---------- Data shown ----------

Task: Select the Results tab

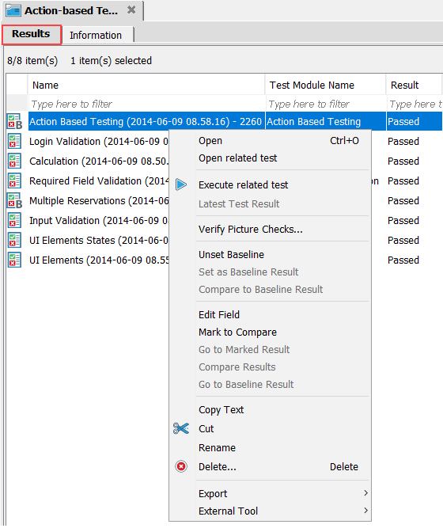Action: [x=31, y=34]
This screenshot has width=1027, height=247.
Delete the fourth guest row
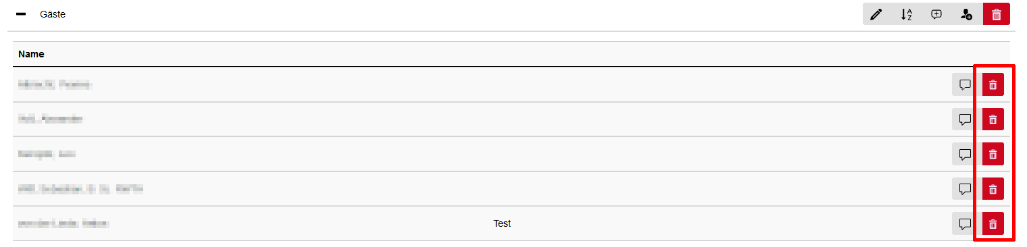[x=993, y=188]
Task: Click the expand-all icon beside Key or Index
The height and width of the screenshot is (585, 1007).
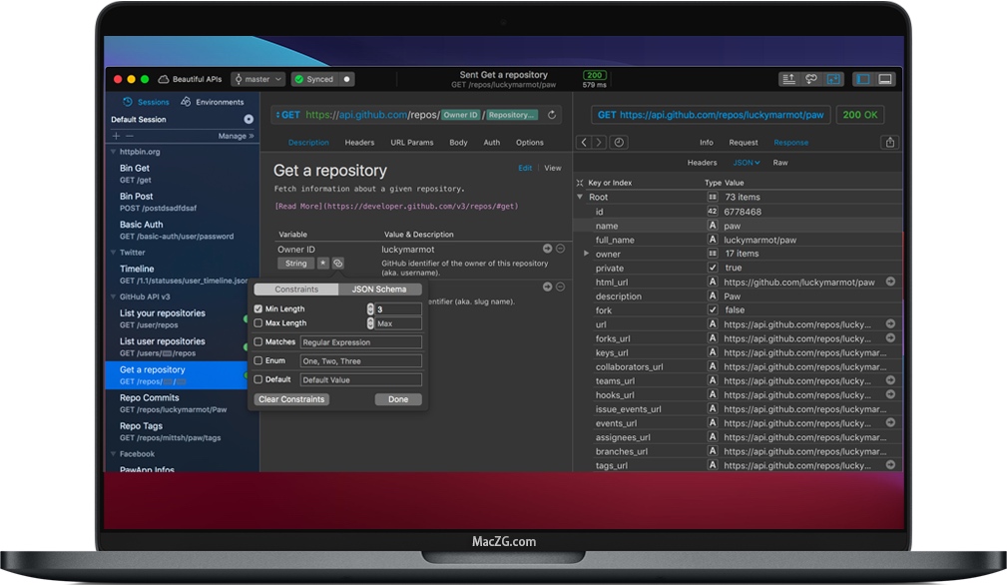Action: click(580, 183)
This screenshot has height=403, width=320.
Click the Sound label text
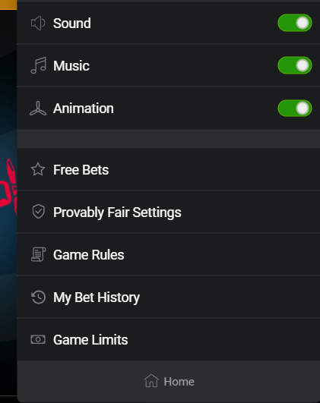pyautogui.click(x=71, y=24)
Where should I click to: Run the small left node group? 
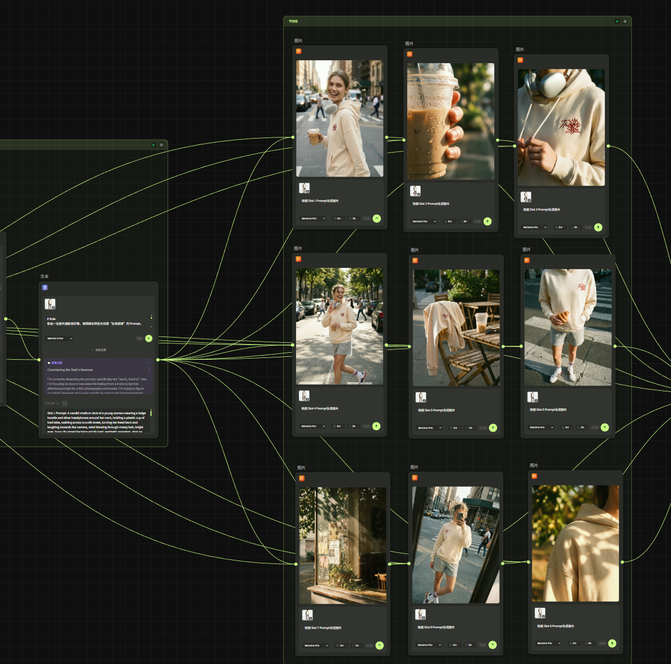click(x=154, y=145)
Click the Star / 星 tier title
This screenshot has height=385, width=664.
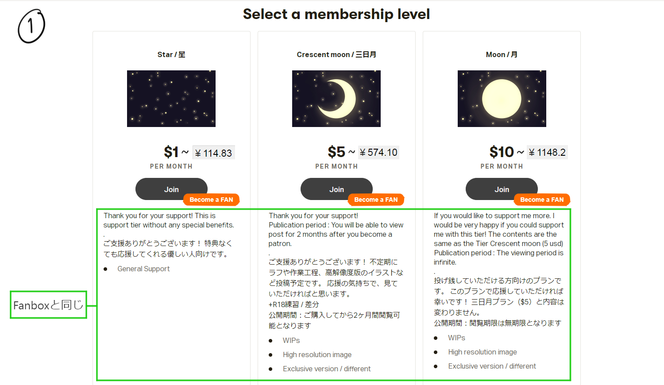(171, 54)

----------

The expected output is the whole listing, word for word, minus its pictures.

Output of the exercise:
Task: Select the Results tab

Action: [x=31, y=34]
This screenshot has width=1027, height=247.
Delete the fourth guest row
[x=993, y=188]
Task: Click the expand-all icon beside Key or Index
The height and width of the screenshot is (585, 1007).
Action: click(580, 183)
This screenshot has height=403, width=320.
Click the Sound label text
pyautogui.click(x=71, y=24)
Where should I click to: Run the small left node group? 
click(x=154, y=145)
Click the Star / 星 tier title
This screenshot has height=385, width=664.
(171, 54)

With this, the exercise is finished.